Unexpectedly, Hutton grabbed Cat and pulled her into his body, holding her so tightly that she thought he just might squeeze all the air out of her. He rested his chin on her head and she felt his chest heave. She tried to look up at him, but he wouldn’t let her move. The air around them shifted. After a minute passed, she relaxed, resting her sallow cheek against the copse of gray and white and golden hairs on his chest, and she was so glad he was here. Though Cat had saved herself, Hutton had finally shown that he cared, first and foremost, about Cat’s personal safety.
“I’m so sorry,” he finally said, and she understood that he was apologizing again for the arrest, and for what he’d learned about her role in Callie’s death, for her pain, for disappearing from her life. “I’m so, so sorry.” He meant it.
“I’m sorry for you,” Cat replied. “I didn’t know about you and Callie. That must have been really hard,” she said, her voice small. “I’m sorry for your loss, I truly am.”
He pushed his cheek against her head and went quiet again. A nearby church bell chimed the hour, the bells ringing ten times, loud and clear, until he relaxed his grip and let her go before kissing her on the mouth.
Cat reached up, wrapped her arms around his neck, and kissed him back. He still tasted and smelled like cut grass. Their kisses grew frenzied. She dragged him into her green bedroom and shut the door tightly. He peeled off her dress. She shoved him against the wall, leaning over to grab a condom out of her bag.
He picked her up. Cat dug her fingernails into his back and bit his shoulder—hard—before he moaned and put his mouth back on hers. They moved together until her face contorted and her cunt shuddered. With his face buried in her neck, Hutton gripped her body so tightly that Cat thought her ribs might snap.
“I have to find Lou,” he said into her ear. “But I want you to know that everything is going to be okay, Cat. I won’t screw up your life this time.”
She leaned back and looked into his eyes, shining with the same sincerity she’d seen on the day they met. “I know,” she said decisively, using her bare fingernails to trace the line of his jaw through his golden stubble. “But tell me your plan anyway.”
Molly had been up since well before daw
n, working with a set of local construction workers to transform the historic ballroom of Le Narcisse. Scaffolding had been erected above each of the seventeenth-century murals that lined the room—each one depicting a different scene in the Narcissus myth—so that the models could be hung from above, floating on air for each shot. Hillary’s sketches and notes for the shoot envisioned the models as marionettes. The inspiration board was covered with images from a Valentino campaign that had been plastered all over New York during the previous spring: a young woman’s abundant body, her face cropped out, was squeezed and wrapped into a tiny wedding gown. Laces split and pearl beadwork popped off as the model’s velveteen skin brimmed over the fabric, a vagina and a breast and a dress all at once.
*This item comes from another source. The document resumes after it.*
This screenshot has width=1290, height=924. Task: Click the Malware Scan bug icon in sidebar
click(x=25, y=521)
Molly watched a construction worker climb down from the final set of scaffolding. “Fini,” he called out. “Mercieee,” she called back, then checked her watch. This was getting ridiculous. Was she expected to begin the shoot without them?
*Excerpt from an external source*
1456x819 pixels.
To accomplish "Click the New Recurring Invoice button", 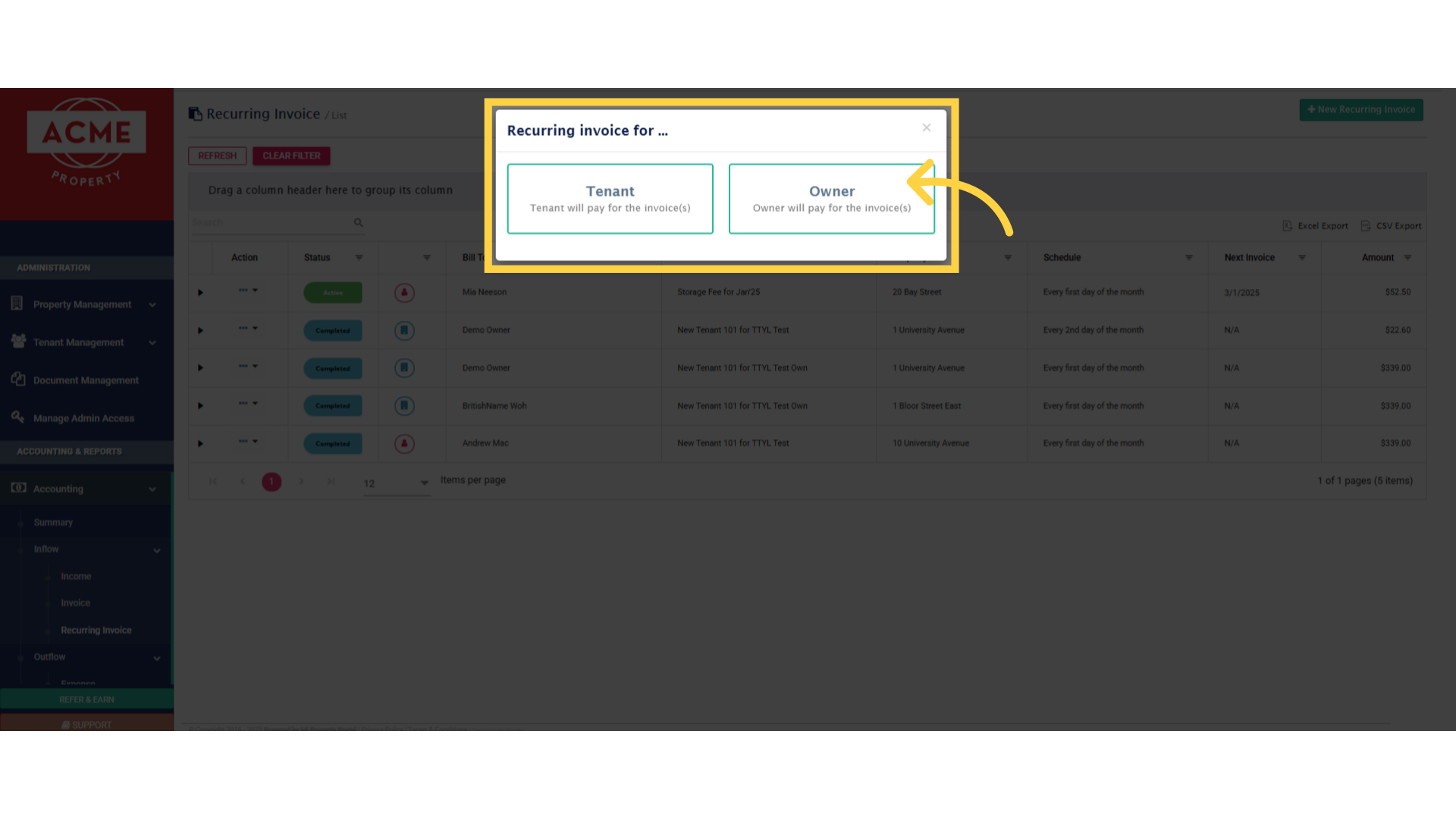I will tap(1360, 110).
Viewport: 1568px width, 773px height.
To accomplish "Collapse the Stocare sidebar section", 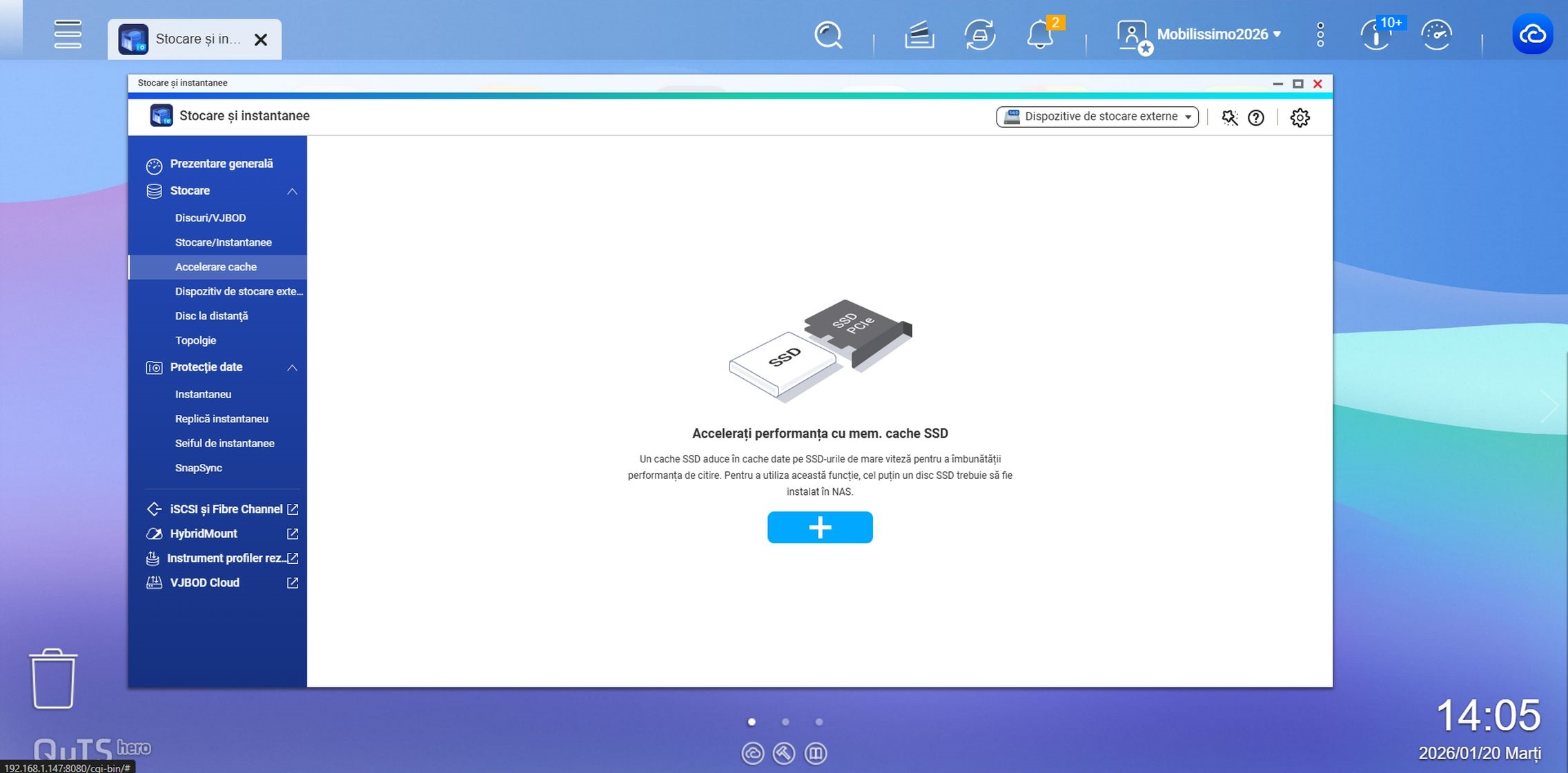I will 292,191.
Cat and Bess had been sleeping when she’d left the suite, but Molly had scheduled their wake-up calls for over two hours earlier. The models were nearly done with their hair and makeup. The remaining RAGE staffers had arrived on the morning flight, and they stood over the breakfast buffet, drinking coffee and chatting. Molly smiled awkwardly at Constance Onderveet. Constance did not smile back. It was almost eleven. Molly sent her tenth frantic text message to Cat and Bess.
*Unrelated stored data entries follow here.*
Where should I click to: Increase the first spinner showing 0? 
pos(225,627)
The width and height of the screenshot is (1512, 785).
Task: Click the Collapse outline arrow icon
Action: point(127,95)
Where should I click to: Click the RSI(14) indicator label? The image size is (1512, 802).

“Beans!” a voice echoed behind her. Molly turned to find Lou Lucas zooming across the room on her plastic Barbie-doll feet with astonishing speed.
“Hello, darling dear,” Lou yelled, kissing Molly on the cheek. She practically reeked of a floral bouquet; jasmine, honeysuckle, juniper, and eucalyptus followed her in a rotten cloud. “Isn’t this just the fur knickers.” Lou grinned approvingly at the room. “I really do love this marvelous fucking hotel.”